Kandungan protein merupakan faktor yang menentukan harga pakan. Semakin tinggi kandungan proteinnya, semakin mahal harga pakan. Karena itu, penggunaan pakan harus seefisien mungkin. N yang dikeluarkan akan mencemari air dan berpengaruh terhadap kehidupan udang di dalam tambak. Daya racun amonia sangat tergantung pada pH (derajat keasaman) dan temperatur air.
Dalam budidaya udang tanpa atau sedikit ganti air dan menerapkan teknologi bioflok (dengan menerapkan bakteri heterotrofik) umumnya pH air relatif lebih rendah daripada sistem terbuka (konvensional) sehingga sangat membantu dalam menekan daya racun amonia. Sebab, makin rendah pH, persentase amonia (NH3) semakin kecil.

******

Tugas yang Dikerjakan:
1 > Menurut teks tentang budidaya udang, daya racun amonia sangat tergantung pada apa?
2 > Apakah pernyataan berikut sesuai dengan teks tentang budidaya udang? Jawab ya atau tidak untuk masing-masing, sertakan kutipan kata-kata teks yang menentukan. (a) Semakin tinggi kandungan protein pakan, semakin murah harganya. (b) Dengan teknologi bioflok, pH air umumnya lebih rendah daripada sistem terbuka. (c) Makin rendah pH, persentase amonia (NH3) makin besar.
3 > Lanjutkan teks tentang budidaya udang setelah kalimat terakhirnya.

******

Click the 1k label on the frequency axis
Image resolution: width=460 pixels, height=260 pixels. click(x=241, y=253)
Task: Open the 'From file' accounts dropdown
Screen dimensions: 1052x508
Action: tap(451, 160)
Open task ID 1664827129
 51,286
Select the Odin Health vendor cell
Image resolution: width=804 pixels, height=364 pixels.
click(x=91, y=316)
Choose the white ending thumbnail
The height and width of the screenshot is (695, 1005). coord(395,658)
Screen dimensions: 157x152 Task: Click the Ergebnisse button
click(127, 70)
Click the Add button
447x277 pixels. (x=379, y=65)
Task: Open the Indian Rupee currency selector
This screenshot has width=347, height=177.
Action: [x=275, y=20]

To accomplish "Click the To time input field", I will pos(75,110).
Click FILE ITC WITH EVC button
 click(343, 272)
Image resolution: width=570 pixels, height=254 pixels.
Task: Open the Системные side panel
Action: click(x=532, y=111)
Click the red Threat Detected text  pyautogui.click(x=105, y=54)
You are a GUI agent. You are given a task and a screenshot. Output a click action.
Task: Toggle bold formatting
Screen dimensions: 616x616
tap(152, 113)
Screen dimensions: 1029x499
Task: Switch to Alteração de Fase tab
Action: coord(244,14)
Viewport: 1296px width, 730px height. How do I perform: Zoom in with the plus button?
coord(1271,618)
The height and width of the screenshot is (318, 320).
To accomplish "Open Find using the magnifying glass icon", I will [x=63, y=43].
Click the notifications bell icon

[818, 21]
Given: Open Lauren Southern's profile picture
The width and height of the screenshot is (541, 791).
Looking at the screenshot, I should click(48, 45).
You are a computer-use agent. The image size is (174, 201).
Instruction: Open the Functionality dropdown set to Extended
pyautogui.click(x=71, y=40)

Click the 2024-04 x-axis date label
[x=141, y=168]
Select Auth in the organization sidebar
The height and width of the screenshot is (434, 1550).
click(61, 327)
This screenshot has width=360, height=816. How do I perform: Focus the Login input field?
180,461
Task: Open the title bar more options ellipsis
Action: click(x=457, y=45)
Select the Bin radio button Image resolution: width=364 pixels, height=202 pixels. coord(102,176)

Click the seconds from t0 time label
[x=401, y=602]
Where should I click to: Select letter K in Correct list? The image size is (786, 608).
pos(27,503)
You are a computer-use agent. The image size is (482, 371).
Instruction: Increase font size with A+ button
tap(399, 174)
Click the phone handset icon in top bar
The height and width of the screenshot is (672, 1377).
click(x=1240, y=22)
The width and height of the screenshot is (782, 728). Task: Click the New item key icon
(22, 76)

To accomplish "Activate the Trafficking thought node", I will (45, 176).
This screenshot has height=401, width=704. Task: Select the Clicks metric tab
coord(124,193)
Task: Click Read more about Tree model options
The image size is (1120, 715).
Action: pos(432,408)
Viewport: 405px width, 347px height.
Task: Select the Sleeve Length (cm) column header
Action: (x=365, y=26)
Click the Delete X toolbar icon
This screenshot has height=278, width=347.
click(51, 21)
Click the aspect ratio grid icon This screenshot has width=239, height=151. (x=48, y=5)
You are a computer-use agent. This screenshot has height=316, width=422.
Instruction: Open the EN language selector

******

Jawaban Latihan:
1 > pH (derajat keasaman) dan temperatur air.

2 >
(a) Tidak: "Semakin tinggi kandungan proteinnya, semakin mahal harga pakan."
(b) Ya: "umumnya pH air relatif lebih rendah daripada sistem terbuka (konvensional)"
(c) Tidak: "makin rendah pH, persentase amonia (NH3) semakin kecil."

3 >
Mengurangi amonia
Amonia merupakan senyawa yang umum terdapat dalam tambak udang intensif sebagai sisa metabolisme udang. Konsentrasinya harus dikendalikan atau diupayakan serendah mungkin agar kehidupan udang cukup aman. Total amonium nitrogen (gabungan amonium dan amonia) diupayakan maksimum 2 ppm atau bagian persejuta, sedangkan amonia (NH3) kurang dari 0,1 ppm atau bagian persejuta.
Ada lima cara untuk mengurangi amonia dalam air tambak yaitu :
1. Pengenceran
Cara ini umum diterapkan dalam sistem konvensional, yaitu membuang air dan mengganti dengan air yang baru. Dengan demikian, maka akan terjadi pengenceran sehingga kandungan amonia dalam air tambak menurun dengan sendirinya.
2. Foto-ototrof (dengan Algae)
Algae akan menggunakan amonia saat fotosintesis dan mengubahnya menjadi protein (dalam sel algae)
Amonia + karbon dioksida + H2O à protein algae + Oksigen
3. Kemo-ototrof (dengan bakteri nitrifikasi)
Amonia dioksidasi menjadi nitrit oleh bakteri Nitrosomonas sp. kemudian dioksidasi menjadi nitrat oleh bakteri Nitrobacter sp.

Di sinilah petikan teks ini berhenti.